Community-level model performance across large temporal scales and periods of climatic novelty
Multiresponse (i.e. multivariate) species distribution models (SDMs) offer a promising new approach to predict species- and community-level responses to global climate change. These models, here referred to as community-level models (CLMs), incorporate species associations through co-occurrence/co-exclusion matrices with environmental data to estimate a species potential distribution and community assembly. Similar to traditional SDMs, CLMs are subject to transferability issues across space and time. Here we compare a suite of CLMs to their traditional SDM counterparts through the last 21,000 years in eastern North America. We test model predictability against the observed fossil pollen and mammal records and compare model performance to climatic novelty in each time period examined. We then combine these two datasets and test model performance with the incorporation of two trophic levels, an underutilized extension of CLMs (especially in the fossil record).

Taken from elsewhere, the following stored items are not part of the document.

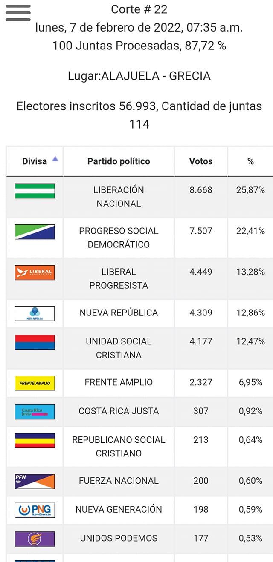This screenshot has width=273, height=562.
Task: Select the Liberación Nacional party name
Action: point(119,197)
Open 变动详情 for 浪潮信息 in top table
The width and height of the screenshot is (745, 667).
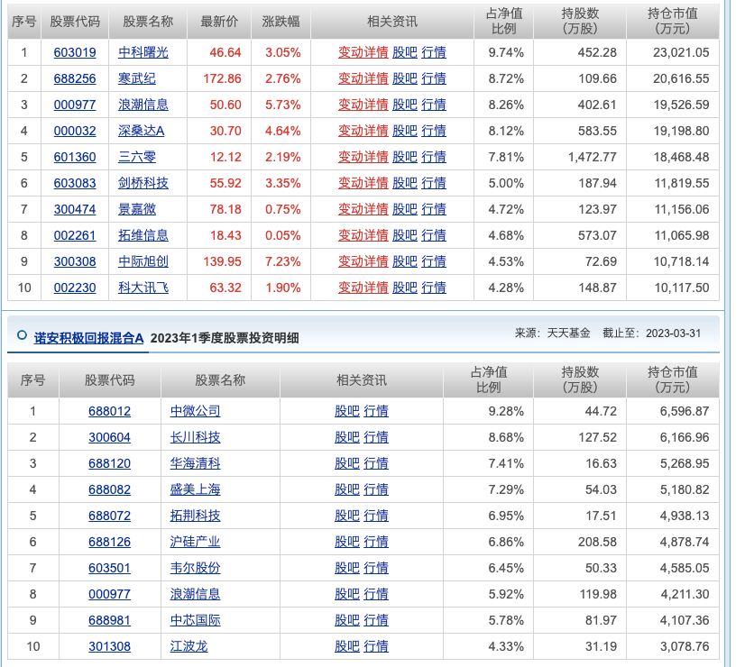(x=363, y=105)
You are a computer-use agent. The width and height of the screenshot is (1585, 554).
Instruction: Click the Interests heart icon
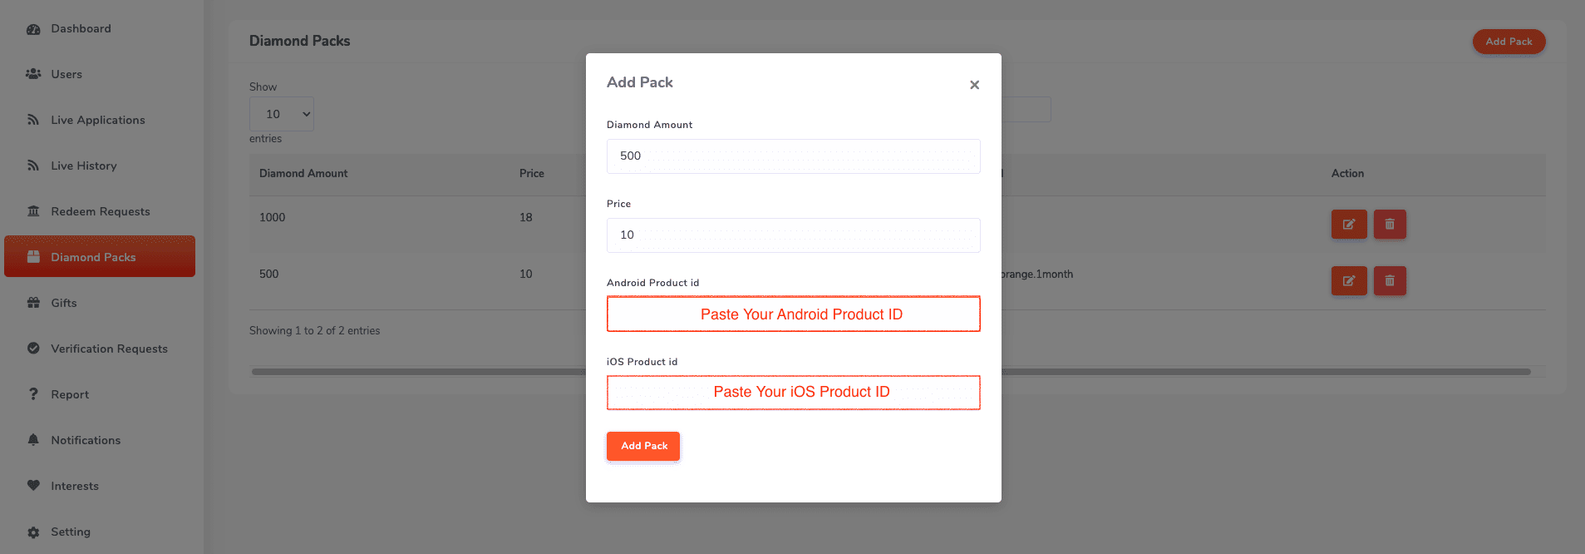coord(33,486)
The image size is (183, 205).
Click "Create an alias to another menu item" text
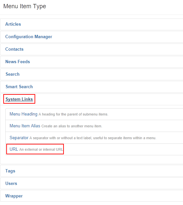pyautogui.click(x=72, y=126)
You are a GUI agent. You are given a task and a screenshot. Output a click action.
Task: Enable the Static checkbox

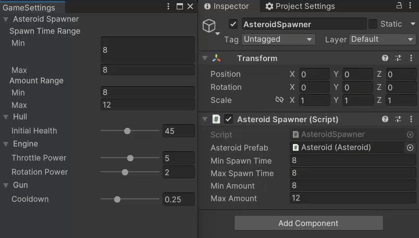373,24
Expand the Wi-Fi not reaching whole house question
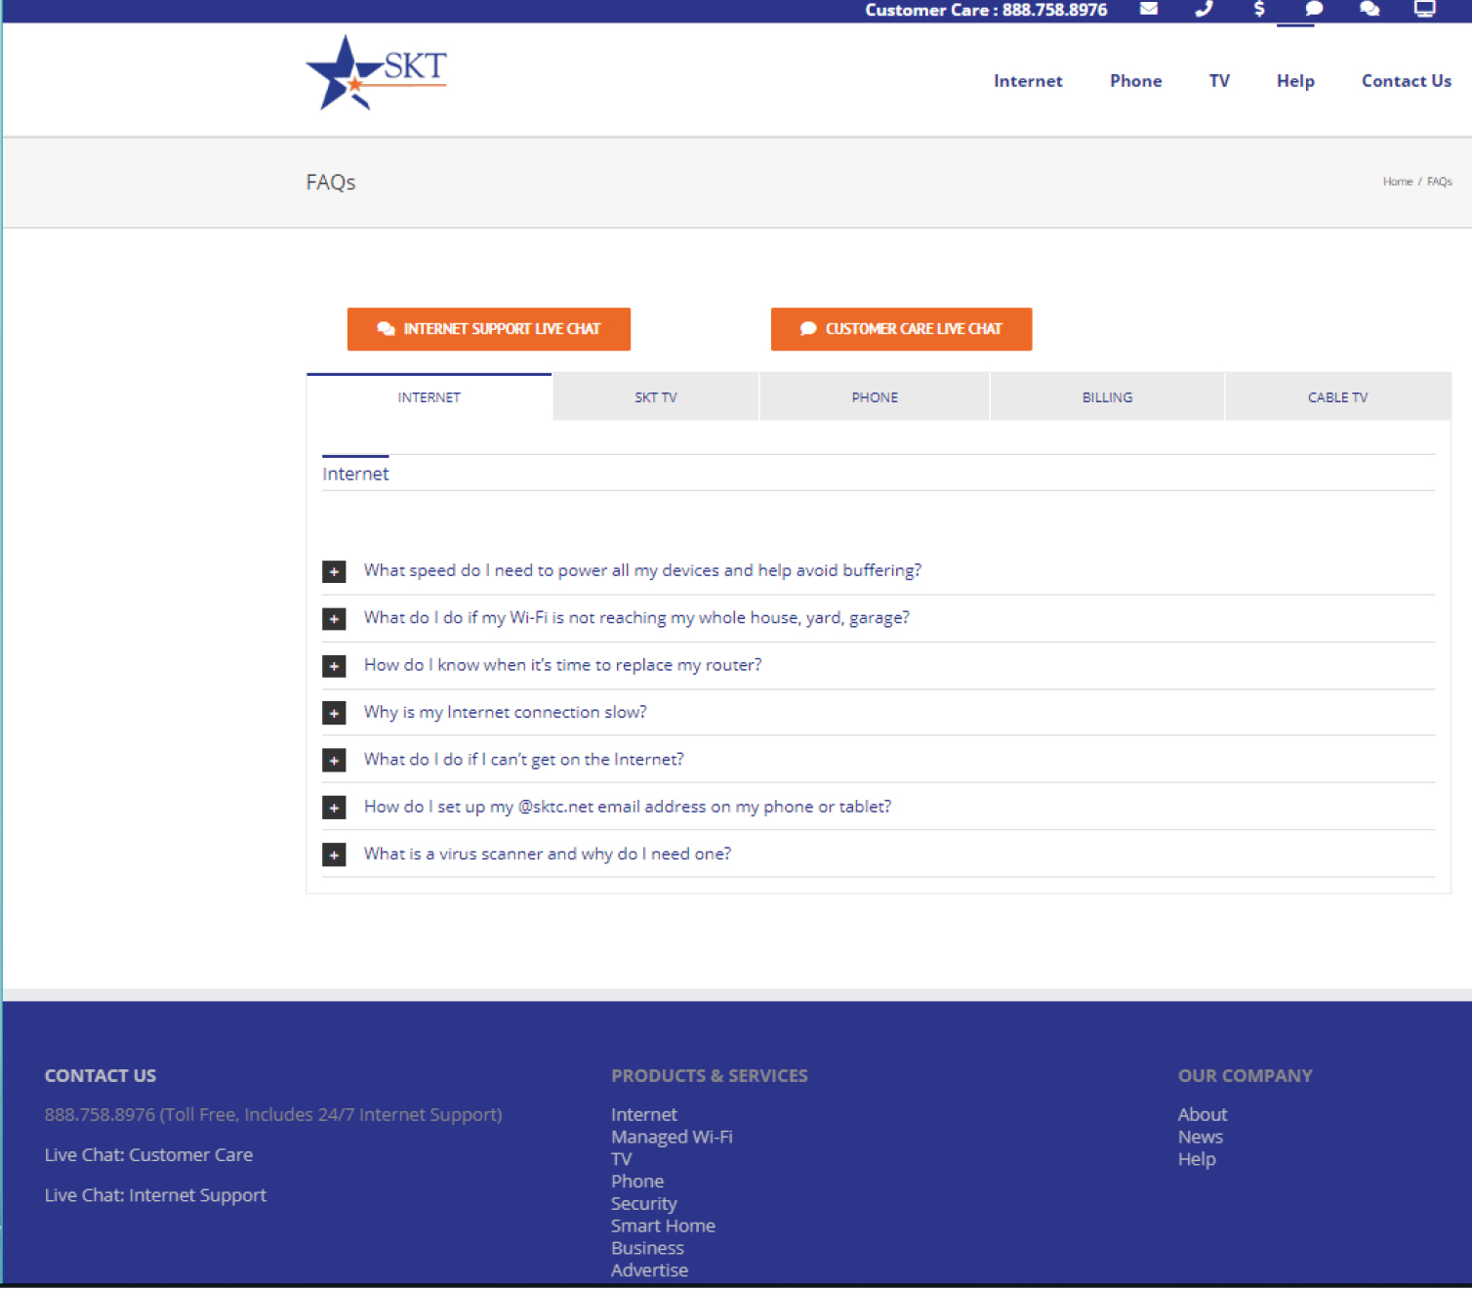This screenshot has height=1289, width=1472. click(x=334, y=619)
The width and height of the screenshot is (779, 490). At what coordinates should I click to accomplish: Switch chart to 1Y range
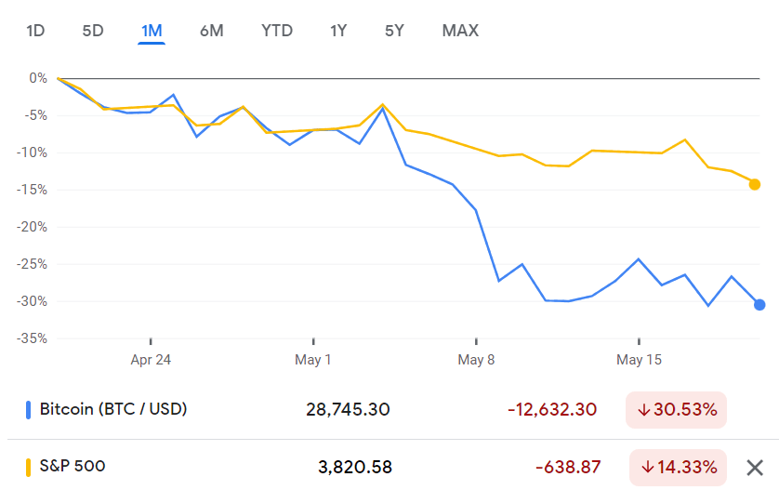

Overall, model performance drops significantly for both SDMs and CLMs as climatic novelty increases; however, CLMs predict better than SDMs in times with high climatic novelty. In addition, CLMs improve predictions of rare or low abundance taxa. These conclusions demonstrate the caution in using models to predict species and community response to global climate change but suggest that CLMs may better predict ecological responses during novel climates, especially for rare taxa. Fossil evidence suggests trophic cascades shape species distributions and species responses to climate, demonstrating the need to incorporate multiple trophic levels into models.